◆ PROBLEM REQUIREMENTS
Type out each entry exactly.

---

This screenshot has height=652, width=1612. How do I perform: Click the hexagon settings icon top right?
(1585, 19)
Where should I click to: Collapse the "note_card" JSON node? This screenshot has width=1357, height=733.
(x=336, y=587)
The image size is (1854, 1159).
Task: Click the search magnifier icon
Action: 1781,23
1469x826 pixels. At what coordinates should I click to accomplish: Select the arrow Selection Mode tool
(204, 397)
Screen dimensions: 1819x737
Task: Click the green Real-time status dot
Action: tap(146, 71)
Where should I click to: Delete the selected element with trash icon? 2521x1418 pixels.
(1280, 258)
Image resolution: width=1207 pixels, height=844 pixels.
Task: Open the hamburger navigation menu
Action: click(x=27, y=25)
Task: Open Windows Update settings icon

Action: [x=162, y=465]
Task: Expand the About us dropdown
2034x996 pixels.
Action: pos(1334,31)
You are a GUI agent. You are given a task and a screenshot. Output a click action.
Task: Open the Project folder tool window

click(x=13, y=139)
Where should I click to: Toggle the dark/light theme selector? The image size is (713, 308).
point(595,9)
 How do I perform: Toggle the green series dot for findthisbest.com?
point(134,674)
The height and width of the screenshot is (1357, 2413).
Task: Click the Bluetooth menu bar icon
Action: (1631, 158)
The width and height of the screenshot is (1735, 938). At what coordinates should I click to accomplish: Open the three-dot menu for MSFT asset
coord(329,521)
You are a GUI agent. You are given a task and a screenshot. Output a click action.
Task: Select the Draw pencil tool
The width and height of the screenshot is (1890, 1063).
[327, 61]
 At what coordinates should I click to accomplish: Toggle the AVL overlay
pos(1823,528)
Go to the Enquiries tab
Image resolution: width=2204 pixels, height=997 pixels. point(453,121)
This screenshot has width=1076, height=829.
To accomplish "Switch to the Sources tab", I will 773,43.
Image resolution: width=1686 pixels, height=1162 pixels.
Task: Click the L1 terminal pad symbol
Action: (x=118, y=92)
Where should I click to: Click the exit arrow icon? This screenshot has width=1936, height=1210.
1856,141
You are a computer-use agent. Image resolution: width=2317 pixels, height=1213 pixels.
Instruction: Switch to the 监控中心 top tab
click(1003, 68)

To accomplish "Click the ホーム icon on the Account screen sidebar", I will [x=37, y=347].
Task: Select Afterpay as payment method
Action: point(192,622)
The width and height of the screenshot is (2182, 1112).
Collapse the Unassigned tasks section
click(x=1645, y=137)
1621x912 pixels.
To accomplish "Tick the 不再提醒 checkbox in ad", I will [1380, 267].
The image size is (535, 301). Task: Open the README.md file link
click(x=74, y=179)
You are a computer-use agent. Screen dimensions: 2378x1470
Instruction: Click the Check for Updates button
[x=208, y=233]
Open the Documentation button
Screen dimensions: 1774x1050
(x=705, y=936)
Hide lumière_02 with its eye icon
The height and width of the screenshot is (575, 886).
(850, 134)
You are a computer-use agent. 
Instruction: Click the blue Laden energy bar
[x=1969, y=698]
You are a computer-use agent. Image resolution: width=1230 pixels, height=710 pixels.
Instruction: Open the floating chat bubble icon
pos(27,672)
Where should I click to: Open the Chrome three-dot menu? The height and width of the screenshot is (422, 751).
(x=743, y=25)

---

◆ WRITTEN SOLUTION
This screenshot has height=652, width=1612. How do I perform: Click the hexagon settings icon top right?
(1585, 19)
Where should I click to: Collapse the "note_card" JSON node? This screenshot has width=1357, height=733.
(x=336, y=587)
The image size is (1854, 1159).
Task: Click the search magnifier icon
Action: 1781,23
1469x826 pixels. At what coordinates should I click to accomplish: Select the arrow Selection Mode tool
(204, 397)
Screen dimensions: 1819x737
Task: Click the green Real-time status dot
Action: tap(146, 71)
Where should I click to: Delete the selected element with trash icon? 2521x1418 pixels.
(1280, 258)
Image resolution: width=1207 pixels, height=844 pixels.
Task: Open the hamburger navigation menu
Action: click(x=27, y=25)
Task: Open Windows Update settings icon

Action: [x=162, y=465]
Task: Expand the About us dropdown
2034x996 pixels.
Action: pos(1334,31)
You are a GUI agent. You are given a task and a screenshot. Output a click action.
Task: Open the Project folder tool window

click(x=13, y=139)
Where should I click to: Toggle the dark/light theme selector? The image size is (713, 308).
point(595,9)
 How do I perform: Toggle the green series dot for findthisbest.com?
point(134,674)
The height and width of the screenshot is (1357, 2413).
Task: Click the Bluetooth menu bar icon
Action: (1631, 158)
The width and height of the screenshot is (1735, 938). At what coordinates should I click to accomplish: Open the three-dot menu for MSFT asset
coord(329,521)
You are a GUI agent. You are given a task and a screenshot. Output a click action.
Task: Select the Draw pencil tool
The width and height of the screenshot is (1890, 1063).
[327, 61]
 At what coordinates should I click to accomplish: Toggle the AVL overlay
pos(1823,528)
Go to the Enquiries tab
Image resolution: width=2204 pixels, height=997 pixels. point(453,121)
This screenshot has width=1076, height=829.
To accomplish "Switch to the Sources tab", I will 773,43.
Image resolution: width=1686 pixels, height=1162 pixels.
Task: Click the L1 terminal pad symbol
Action: (x=118, y=92)
Where should I click to: Click the exit arrow icon? This screenshot has width=1936, height=1210.
1856,141
You are a computer-use agent. Image resolution: width=2317 pixels, height=1213 pixels.
Instruction: Switch to the 监控中心 top tab
click(1003, 68)

To accomplish "Click the ホーム icon on the Account screen sidebar", I will [x=37, y=347].
Task: Select Afterpay as payment method
Action: point(192,622)
The width and height of the screenshot is (2182, 1112).
Collapse the Unassigned tasks section
click(x=1645, y=137)
1621x912 pixels.
To accomplish "Tick the 不再提醒 checkbox in ad", I will [1380, 267].
The image size is (535, 301). Task: Open the README.md file link
click(x=74, y=179)
You are a computer-use agent. Screen dimensions: 2378x1470
Instruction: Click the Check for Updates button
[x=208, y=233]
Open the Documentation button
Screen dimensions: 1774x1050
(x=705, y=936)
Hide lumière_02 with its eye icon
The height and width of the screenshot is (575, 886).
(850, 134)
You are a computer-use agent. 
Instruction: Click the blue Laden energy bar
[x=1969, y=698]
You are a computer-use agent. Image resolution: width=1230 pixels, height=710 pixels.
Instruction: Open the floating chat bubble icon
pos(27,672)
Where should I click to: Open the Chrome three-dot menu? The height and width of the screenshot is (422, 751).
(x=743, y=25)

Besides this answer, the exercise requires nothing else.